- Given information -

■ ■ ■ ■

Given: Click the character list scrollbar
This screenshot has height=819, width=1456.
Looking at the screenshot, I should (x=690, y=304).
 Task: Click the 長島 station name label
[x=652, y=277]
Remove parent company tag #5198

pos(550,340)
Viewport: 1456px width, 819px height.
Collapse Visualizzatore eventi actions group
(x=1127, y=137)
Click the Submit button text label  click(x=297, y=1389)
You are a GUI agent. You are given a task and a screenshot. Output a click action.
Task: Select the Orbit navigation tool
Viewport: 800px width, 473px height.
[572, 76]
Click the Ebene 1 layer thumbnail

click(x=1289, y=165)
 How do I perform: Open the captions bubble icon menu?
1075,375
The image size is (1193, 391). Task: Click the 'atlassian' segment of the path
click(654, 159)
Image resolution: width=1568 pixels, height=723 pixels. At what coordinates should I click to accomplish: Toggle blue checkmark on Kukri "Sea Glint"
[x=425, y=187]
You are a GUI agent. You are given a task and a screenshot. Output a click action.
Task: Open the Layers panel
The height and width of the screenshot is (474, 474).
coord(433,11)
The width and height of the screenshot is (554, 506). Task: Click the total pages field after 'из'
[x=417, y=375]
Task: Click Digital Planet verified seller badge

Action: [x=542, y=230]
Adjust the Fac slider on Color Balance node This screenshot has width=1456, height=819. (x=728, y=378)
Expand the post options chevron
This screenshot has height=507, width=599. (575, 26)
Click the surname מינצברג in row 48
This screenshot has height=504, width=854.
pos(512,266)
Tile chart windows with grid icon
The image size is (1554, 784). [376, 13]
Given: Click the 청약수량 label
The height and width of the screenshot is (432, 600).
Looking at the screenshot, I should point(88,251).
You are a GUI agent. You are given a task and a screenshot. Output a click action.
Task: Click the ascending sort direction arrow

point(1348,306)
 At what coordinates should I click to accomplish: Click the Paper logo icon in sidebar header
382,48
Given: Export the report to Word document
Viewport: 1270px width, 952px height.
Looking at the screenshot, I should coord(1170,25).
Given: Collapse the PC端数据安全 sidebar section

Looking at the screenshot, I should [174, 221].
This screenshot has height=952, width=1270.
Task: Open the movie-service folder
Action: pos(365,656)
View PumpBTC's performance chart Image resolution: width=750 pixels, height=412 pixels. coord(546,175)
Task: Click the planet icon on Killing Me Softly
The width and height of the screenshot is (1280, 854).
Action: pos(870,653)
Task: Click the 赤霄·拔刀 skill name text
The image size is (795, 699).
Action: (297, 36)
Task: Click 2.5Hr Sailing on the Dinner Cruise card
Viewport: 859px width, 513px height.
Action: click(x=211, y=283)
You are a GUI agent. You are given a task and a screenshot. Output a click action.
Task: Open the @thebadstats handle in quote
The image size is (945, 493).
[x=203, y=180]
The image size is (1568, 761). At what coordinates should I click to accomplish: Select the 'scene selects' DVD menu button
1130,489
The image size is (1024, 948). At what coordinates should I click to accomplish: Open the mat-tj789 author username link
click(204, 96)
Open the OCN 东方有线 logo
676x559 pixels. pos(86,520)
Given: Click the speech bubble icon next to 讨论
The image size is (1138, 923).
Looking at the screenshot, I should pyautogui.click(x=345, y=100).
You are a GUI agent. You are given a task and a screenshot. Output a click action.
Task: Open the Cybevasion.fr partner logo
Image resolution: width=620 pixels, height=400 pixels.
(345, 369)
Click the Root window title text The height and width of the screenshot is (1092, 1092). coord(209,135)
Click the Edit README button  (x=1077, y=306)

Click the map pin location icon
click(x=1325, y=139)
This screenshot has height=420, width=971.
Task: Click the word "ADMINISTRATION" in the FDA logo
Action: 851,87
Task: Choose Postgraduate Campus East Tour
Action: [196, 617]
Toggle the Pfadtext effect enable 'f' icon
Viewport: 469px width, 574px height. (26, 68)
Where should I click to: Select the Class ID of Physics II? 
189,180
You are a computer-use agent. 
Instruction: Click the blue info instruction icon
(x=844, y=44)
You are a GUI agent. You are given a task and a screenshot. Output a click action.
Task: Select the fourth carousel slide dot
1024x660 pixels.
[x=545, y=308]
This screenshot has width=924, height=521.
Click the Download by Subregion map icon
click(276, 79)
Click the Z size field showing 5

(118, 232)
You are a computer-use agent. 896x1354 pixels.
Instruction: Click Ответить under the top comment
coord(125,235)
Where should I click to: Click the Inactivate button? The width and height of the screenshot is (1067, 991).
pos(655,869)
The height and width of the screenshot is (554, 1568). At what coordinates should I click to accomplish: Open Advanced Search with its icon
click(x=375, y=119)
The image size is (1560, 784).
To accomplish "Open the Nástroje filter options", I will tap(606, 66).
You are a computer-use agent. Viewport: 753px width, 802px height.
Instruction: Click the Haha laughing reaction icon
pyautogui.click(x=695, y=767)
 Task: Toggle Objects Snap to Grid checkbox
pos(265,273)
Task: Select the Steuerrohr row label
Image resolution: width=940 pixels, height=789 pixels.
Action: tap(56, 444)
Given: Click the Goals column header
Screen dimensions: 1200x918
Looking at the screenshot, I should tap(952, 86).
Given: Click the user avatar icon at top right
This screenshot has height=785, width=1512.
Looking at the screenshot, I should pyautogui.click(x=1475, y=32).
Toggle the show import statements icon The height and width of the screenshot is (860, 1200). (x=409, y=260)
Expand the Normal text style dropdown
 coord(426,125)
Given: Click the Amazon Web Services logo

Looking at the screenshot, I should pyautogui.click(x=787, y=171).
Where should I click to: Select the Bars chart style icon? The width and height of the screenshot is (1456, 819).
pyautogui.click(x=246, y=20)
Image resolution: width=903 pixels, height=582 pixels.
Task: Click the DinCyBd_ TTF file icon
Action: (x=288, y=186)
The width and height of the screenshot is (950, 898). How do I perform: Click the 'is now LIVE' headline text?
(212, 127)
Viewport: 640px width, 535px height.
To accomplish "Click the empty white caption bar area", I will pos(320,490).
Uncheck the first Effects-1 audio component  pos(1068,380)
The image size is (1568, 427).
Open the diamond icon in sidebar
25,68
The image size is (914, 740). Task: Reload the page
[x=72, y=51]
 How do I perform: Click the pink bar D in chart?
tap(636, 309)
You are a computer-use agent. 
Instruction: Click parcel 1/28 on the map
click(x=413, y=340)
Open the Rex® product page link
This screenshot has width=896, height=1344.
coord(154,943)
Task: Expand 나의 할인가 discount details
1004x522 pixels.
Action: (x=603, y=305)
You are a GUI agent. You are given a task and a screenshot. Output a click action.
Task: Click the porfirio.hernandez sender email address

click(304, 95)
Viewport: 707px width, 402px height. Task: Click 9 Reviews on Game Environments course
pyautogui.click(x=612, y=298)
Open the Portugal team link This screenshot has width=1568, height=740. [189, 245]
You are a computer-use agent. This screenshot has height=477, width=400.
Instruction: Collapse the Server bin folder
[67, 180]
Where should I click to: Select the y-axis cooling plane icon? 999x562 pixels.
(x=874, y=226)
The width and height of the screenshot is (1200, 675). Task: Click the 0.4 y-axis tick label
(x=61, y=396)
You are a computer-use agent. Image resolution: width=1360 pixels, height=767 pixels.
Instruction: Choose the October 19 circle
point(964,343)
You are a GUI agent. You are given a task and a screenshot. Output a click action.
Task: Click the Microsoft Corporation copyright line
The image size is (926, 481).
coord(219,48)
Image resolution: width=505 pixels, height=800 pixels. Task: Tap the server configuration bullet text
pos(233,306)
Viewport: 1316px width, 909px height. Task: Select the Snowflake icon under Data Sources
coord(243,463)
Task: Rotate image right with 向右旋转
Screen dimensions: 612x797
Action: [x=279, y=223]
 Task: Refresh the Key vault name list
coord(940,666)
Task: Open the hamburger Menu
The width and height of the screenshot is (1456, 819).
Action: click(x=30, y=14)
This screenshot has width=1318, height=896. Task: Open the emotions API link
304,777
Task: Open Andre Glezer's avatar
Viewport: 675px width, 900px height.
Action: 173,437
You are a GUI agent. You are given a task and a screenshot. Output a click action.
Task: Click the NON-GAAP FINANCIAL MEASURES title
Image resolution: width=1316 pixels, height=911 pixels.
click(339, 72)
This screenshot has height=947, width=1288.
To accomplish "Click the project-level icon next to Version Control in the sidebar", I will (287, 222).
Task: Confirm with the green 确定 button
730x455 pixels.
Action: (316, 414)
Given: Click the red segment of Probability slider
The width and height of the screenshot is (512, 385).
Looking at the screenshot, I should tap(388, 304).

■ ■ ■ ■

- Written task -
Extract the lines verbatim, starting at the line that contains "Image resolution: width=505" and stopping after the final line of the rows.

- Output -
Image resolution: width=505 pixels, height=800 pixels. Task: Tap the server configuration bullet text
pos(233,306)
Viewport: 1316px width, 909px height. Task: Select the Snowflake icon under Data Sources
coord(243,463)
Task: Rotate image right with 向右旋转
Screen dimensions: 612x797
Action: [x=279, y=223]
 Task: Refresh the Key vault name list
coord(940,666)
Task: Open the hamburger Menu
The width and height of the screenshot is (1456, 819).
Action: click(x=30, y=14)
This screenshot has width=1318, height=896. Task: Open the emotions API link
304,777
Task: Open Andre Glezer's avatar
Viewport: 675px width, 900px height.
Action: 173,437
You are a GUI agent. You are given a task and a screenshot. Output a click action.
Task: Click the NON-GAAP FINANCIAL MEASURES title
Image resolution: width=1316 pixels, height=911 pixels.
click(339, 72)
This screenshot has height=947, width=1288.
To accomplish "Click the project-level icon next to Version Control in the sidebar", I will (287, 222).
Task: Confirm with the green 确定 button
730x455 pixels.
Action: (316, 414)
Given: Click the red segment of Probability slider
The width and height of the screenshot is (512, 385).
Looking at the screenshot, I should tap(388, 304).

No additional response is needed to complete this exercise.